I have the hose secured in a vise. I put a piece of tape over the end to keep grinding dust out. The horseshoe-shaped clip is just a stop that keeps the hose end from slipping too far through the frame hole. It goes in the slot you see. I spread it and removed it to get better access to the hose end.


Here I have my trusty angle grinder at the ready. We're going to grind the top part, above the groove. I ground the angles off and made this top land into a rough circle, going just by eye.
Somehow I have no pic of the finished work, but as I said I was just going for a rough circular shape. This is one case where exactness is not required, it just has to be the right size to fit nicely into the hole. That's what she said.

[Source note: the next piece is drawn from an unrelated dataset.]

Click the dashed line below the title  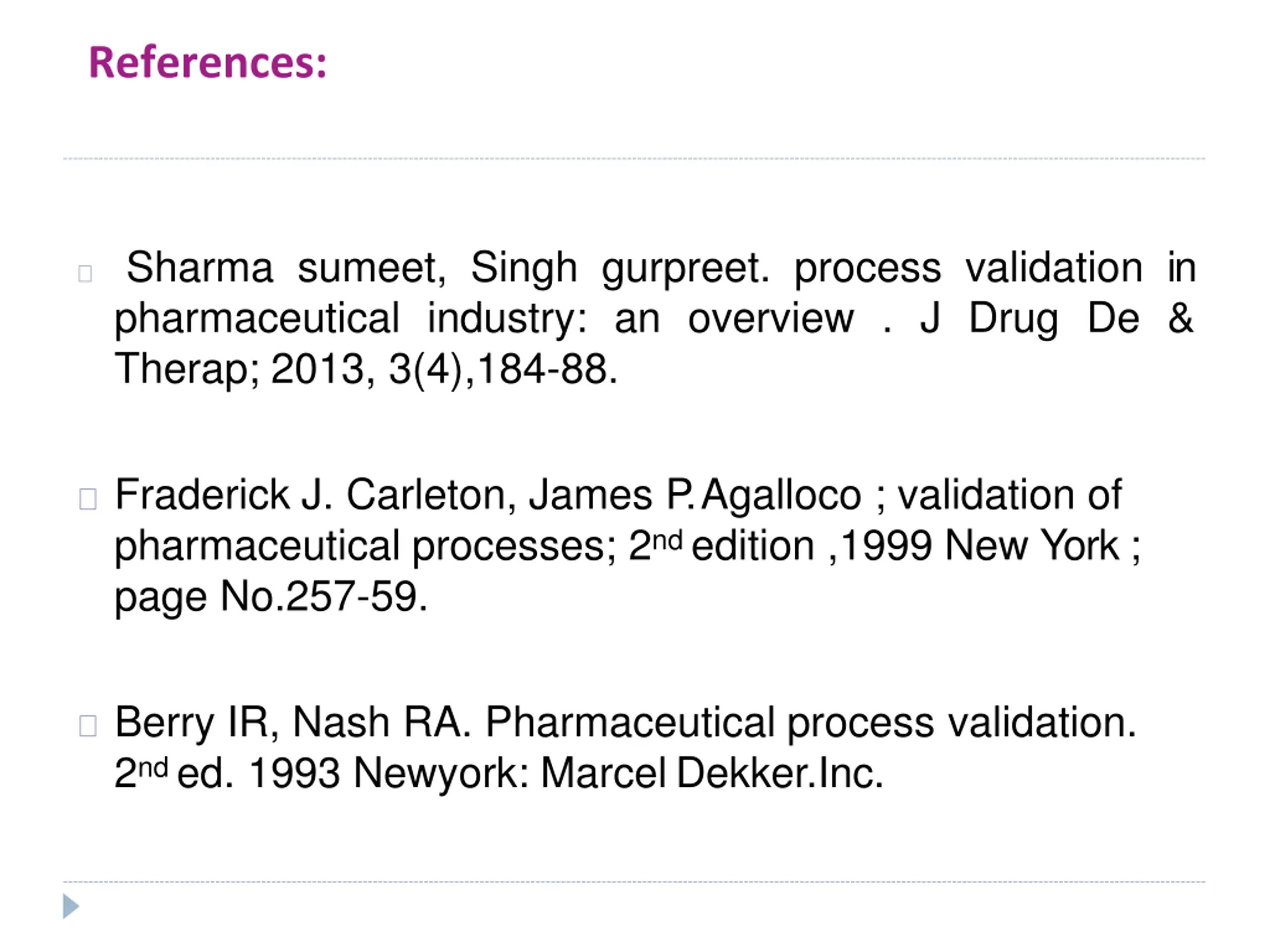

Here is the original hose anchoring clip. Be careful not to lose this since the new hose doesn't include a replacement. You know how much I dig reusing the original anyway, right?
Incidentally these get installed top-side up as shown. They should put enough pressure on the hose end to keep it firmly in place. If you're doing it right, it should take some taps from a hammer to install. If you have it upside-down, it will virtually slip into place by hand, but will not keep the hose secure and probably just fall off. I like to add a smear of grease to these to ease installation and keep corrosion at bay.


At last, our new hose end is securely in place on the frame. Our nemesis, Mr. Looped-Brake-Line is photo-bombing us, upper right, but it's a desperate measure; his days are numbered, and he knows it.
If you look closely, you can see the horse-shoe clip is the bottom stop, and our original securing clip is topside. The final reason I knew I could modify the hose ends is the flats that are evident just below the horse-shoe clip. I can still put a wrench on these to keep the hose from rotating during brake line tightening or removal.

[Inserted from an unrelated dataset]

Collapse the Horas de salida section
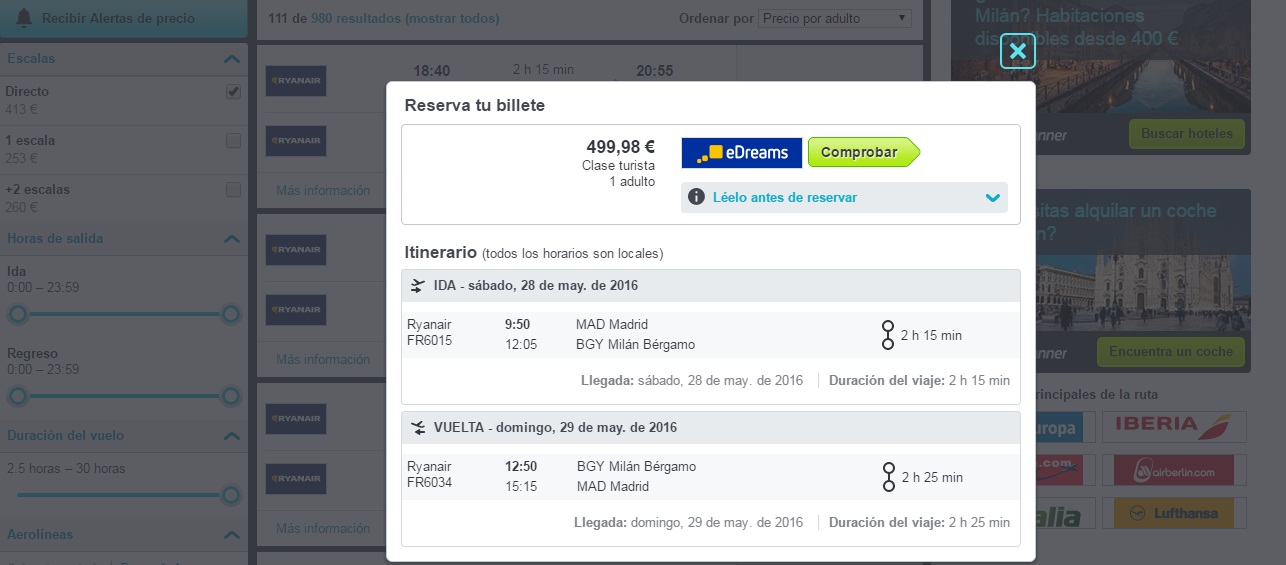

Just front brake hoses, yet nothing is simple.


The seal problem solved

By finding a cryptic '72' on the edge of the brake rotor, I did some sleuthing. I looked up various 1972 Chevy inner bearing seals on the Federal Mogul website. The site helpfully lists dimensions. There it was, the seal for a 1972 Chevy Chevelle seems correct! A little more measuring and checking the site leads me to find that the rotors and calipers are '72 Chevelle too.

In hindsight, this makes perfect sense. 1972 was the first year front disc brakes were standard in Chevys. But the spindle geometry for '72's probably had not changed too much from 1958. So the best parts to use in a conversion for '58's would be the ones closest in age, the 1972's. Now I get it.

Here is the seal I need. My local parts store had two of them for me by the next day. 1972 parts are not exactly falling off of parts store shelves, but the point is I can get them, if needed, and certainly more quickly and easily than 1958 parts. I'll get a couple of extras to have on hand, along with inner and outer bearings.  I plan on keeping a box of spares in the trunk, just so I can be self-sufficient on trips and such.


Before you drop the inner bearings in the hub, add more grease. It would be difficult to have too much. Seriously. If you forget to put the inner bearings in before the seal, you'll likely damage a brand new seal taking it back out. Fortunately I did not forget the bearings.
Place a small block of wood on the seal, and pound on it with a hammer. This keeps the seal flat, and prevents you from driving the seal too deep. It's a ton easier than chasing around the outside edge trying to tap it in with just the hammer, which is a good way to dent it and damage it. Sometimes the easiest way is the best way too.


Before final assembly, I painted the calipers and backs of the rotors with satin black paint. They come bare cast metal, so I want to keep them from rusting up and looking nasty.
So there it is, the seal mystery solved, and our brakes are ready for final, final assembly. This is good, since I'm in the mood to bend up some brake lines.